St John folk have say on Mara's election decision

Sheria Brathwaite,

Added 07 March 2018


“MARA THOMPSON should have dropped out ever since.”

 That was the sentiment from some St John constituents regarding the Democratic Labour Party (DLP) incumbent’s decision to back out of the next General Election.

In yesterday’s DAILY NATION, general secretary George Pilgrim said he would be representing the party in the next poll instead of Thompson.

However, no formal statement has so far been made by the executive council of the DLP

Jamaal Padmore, who sells natural juices at the roadside in Gall Hill, said he was disappointed in her performance as a constituency representative as she did not wield the power they expected to further develop the rural parish.

The 27-year-old added the recently built David Thompson Health And Social Services Complex needed to be completed, adding there was not a stationed dentist at the facility.

He said the next election could be a historic one as people in his circle indicated they were supporting Barbados Labour Party (BLP) candidate Charles Griffith, who had a good relationship with a number of constituents and was often seen hanging out with residents. He added the only time he saw prospective candidate Pilgrim was in the newspaper and on television.

Harold Agard, who paused from building a house in Coach Hill, was not impressed.

“I feel she should have gone ever since.
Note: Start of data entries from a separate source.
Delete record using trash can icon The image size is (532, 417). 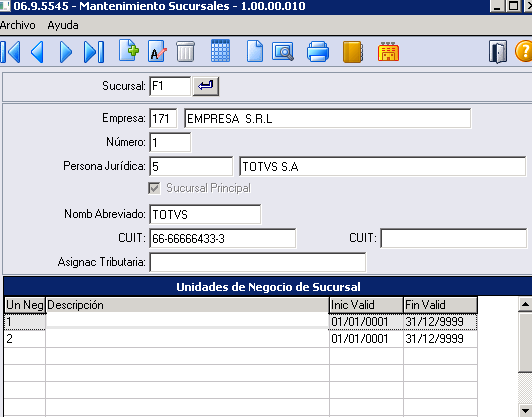(186, 52)
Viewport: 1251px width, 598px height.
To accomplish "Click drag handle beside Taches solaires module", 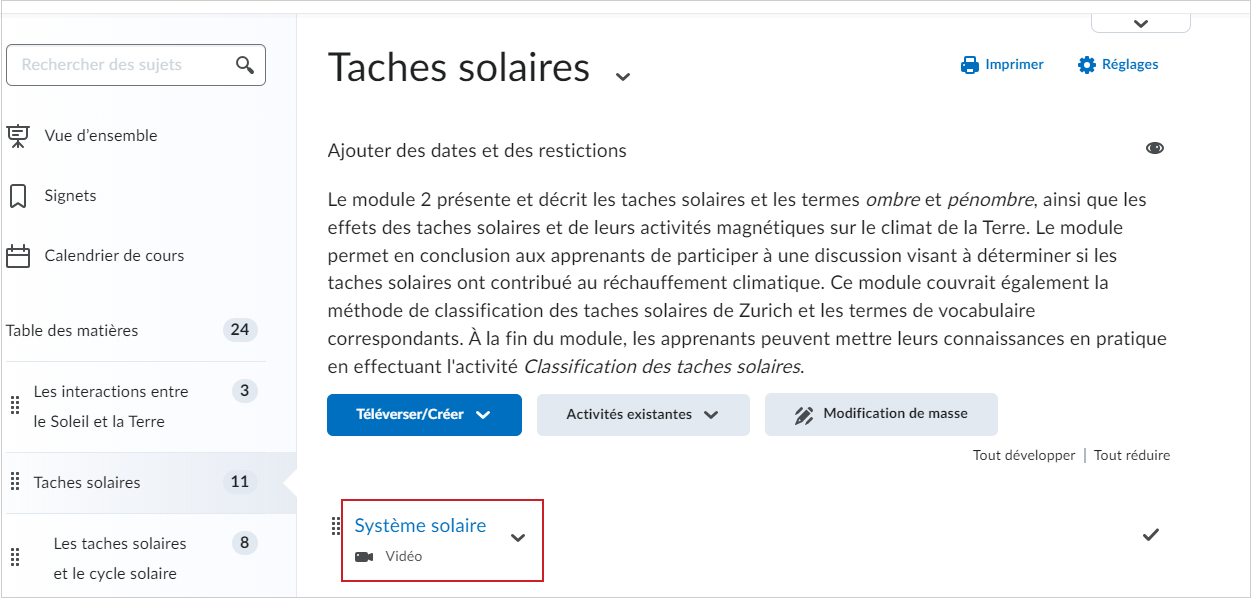I will (x=15, y=482).
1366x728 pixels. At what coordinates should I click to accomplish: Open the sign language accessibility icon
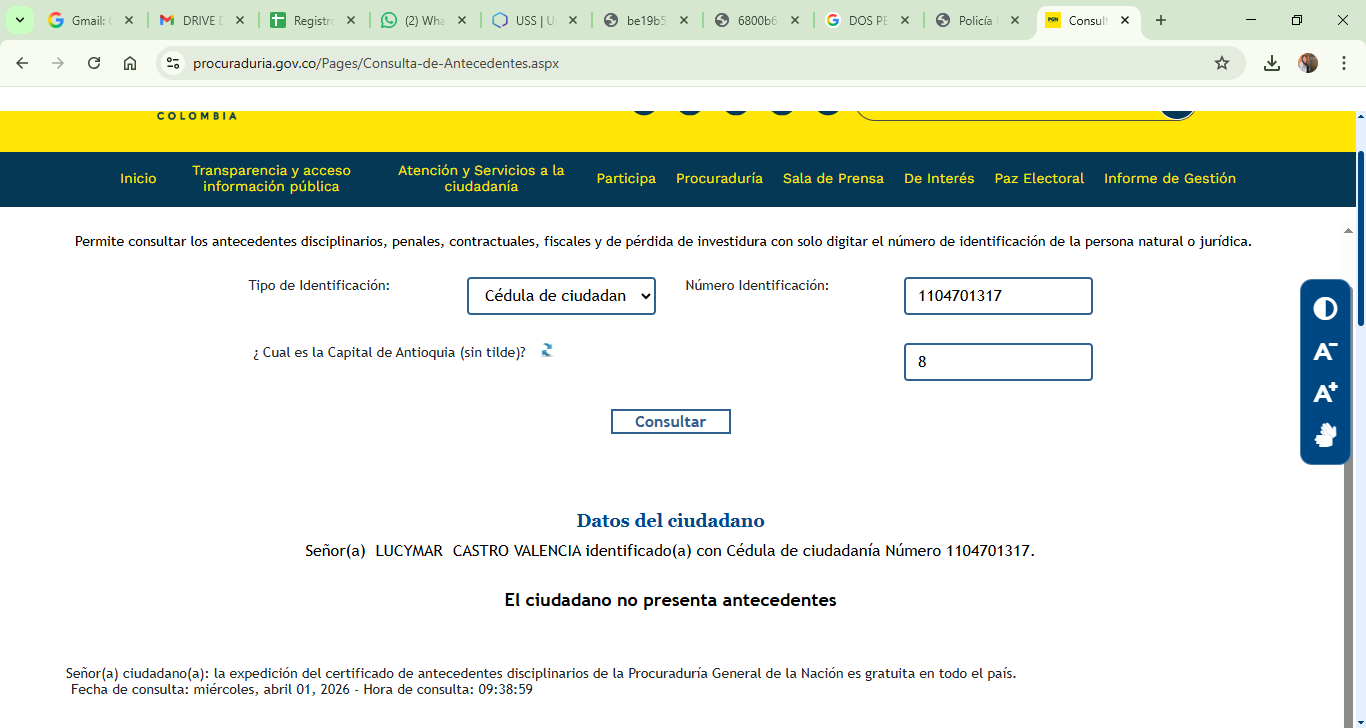[x=1325, y=435]
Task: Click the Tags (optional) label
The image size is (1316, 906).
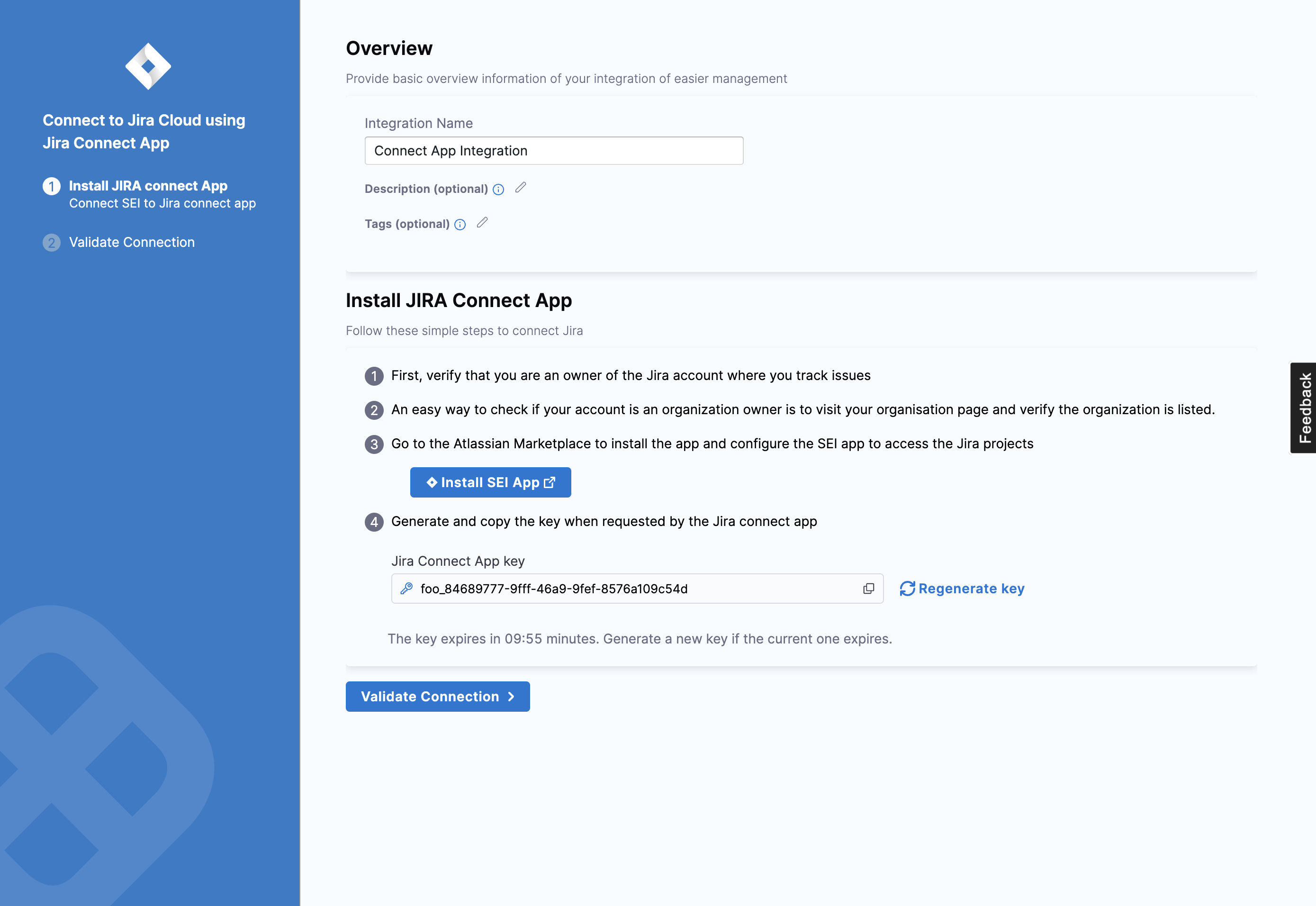Action: (407, 224)
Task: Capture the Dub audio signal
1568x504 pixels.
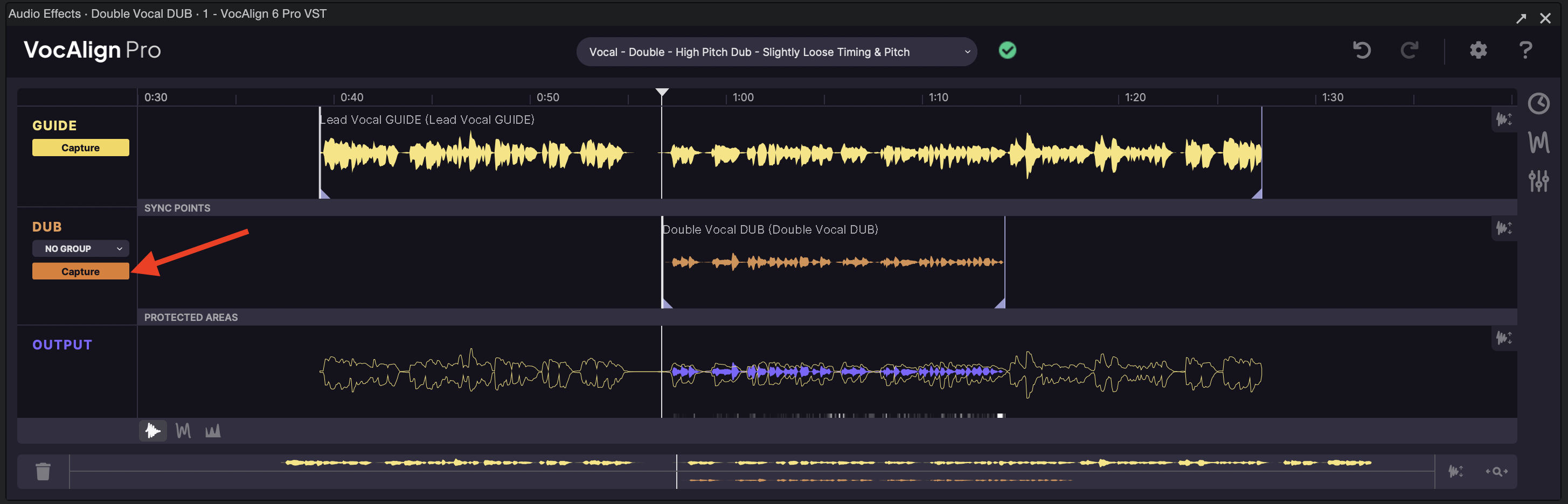Action: click(80, 271)
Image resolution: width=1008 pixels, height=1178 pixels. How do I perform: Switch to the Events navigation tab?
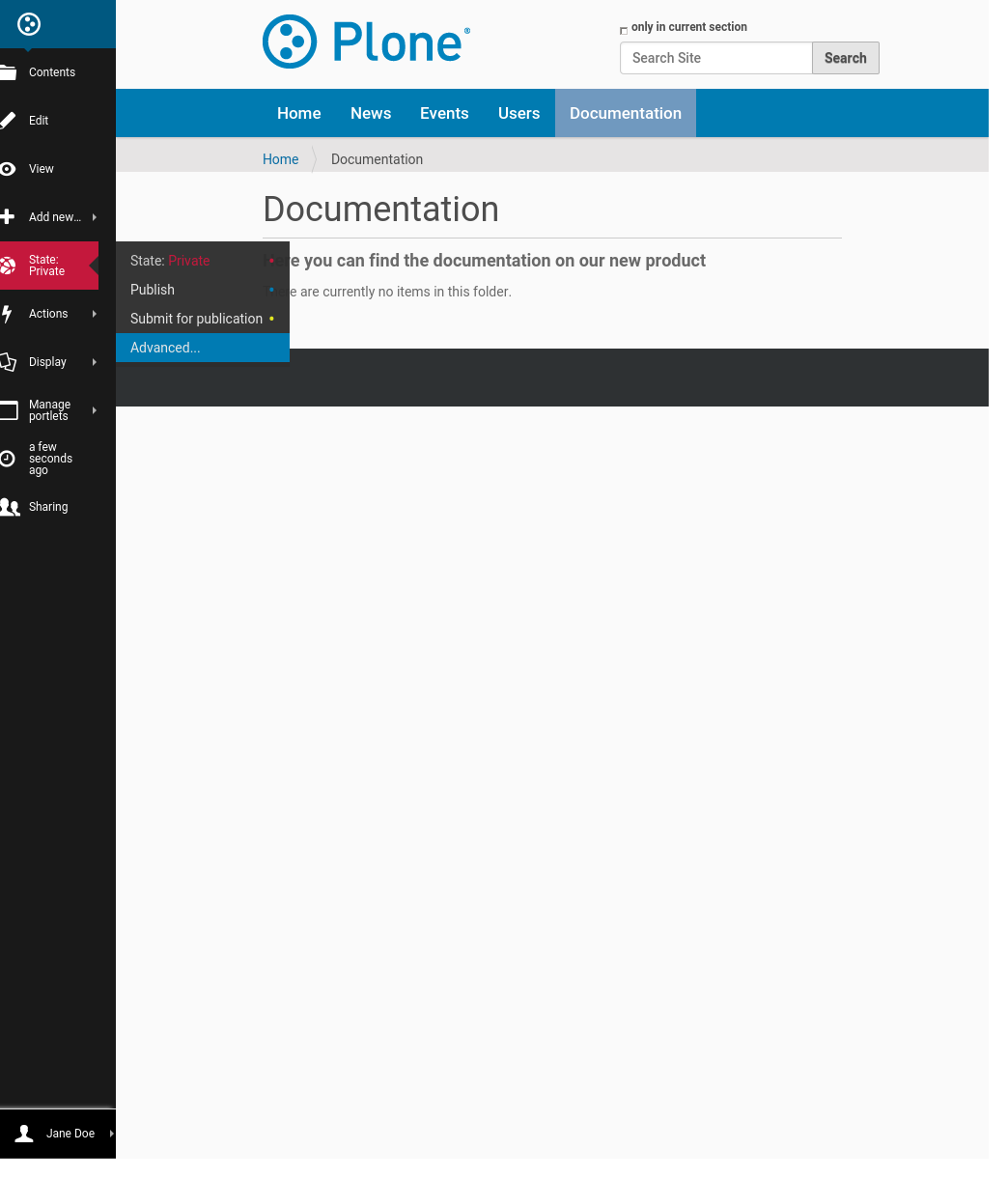point(444,113)
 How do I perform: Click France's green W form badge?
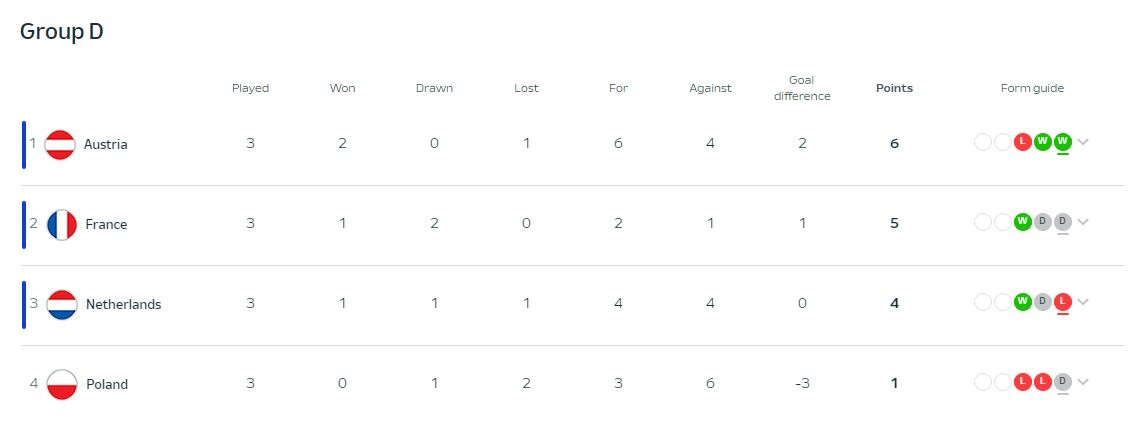[1022, 222]
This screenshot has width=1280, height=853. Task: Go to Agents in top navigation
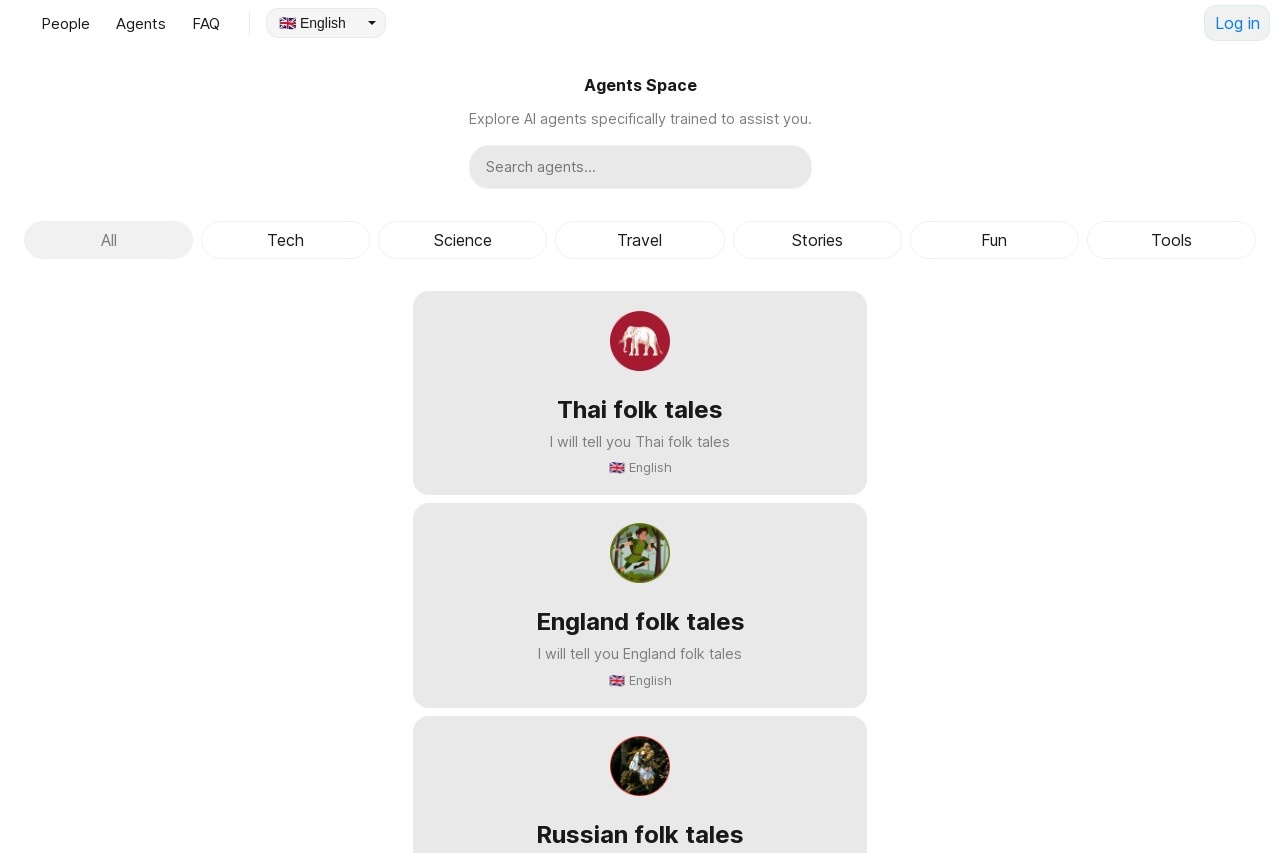click(x=141, y=24)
People in St John are diehard DLP, but not me, because nothing around here seems to change.

“We have had two Prime Ministers and have had finance ministers and still our bus service and roads atrocious, and there is no infrastructural development like housing areas,” said the carpenter.

“She was ever a politician?” asked a 38-year-old man who did not want to be identified. “She not competing doesn’t really affect me because I don’t care about nothing since [David] Thompson died.”

A 72-year-old from Colleton Land, who identified himself as Mr Gibbons, said Thompson was not a politician in the true sense and could not help the people of St John as they saw fit.

He explained that she did not have a ministry and was a “pity vote”.

Donna Hinkson, 43, of the same neighbourhood, said she was happy when Thompson was elected [from the 2011 onwards after the death of her husband and for St John MP David Thompson], as it increased the number of women representatives in Parliament. She added Thompson used to visit her house from time to time.

But her  23-year-old daughter interjected: “Do not mind my mother. Mara should have left long time. She did nothing for us . . . . My mother liked her because she brought tins of corned beef, packs of macaroni and bags of potatoes here.”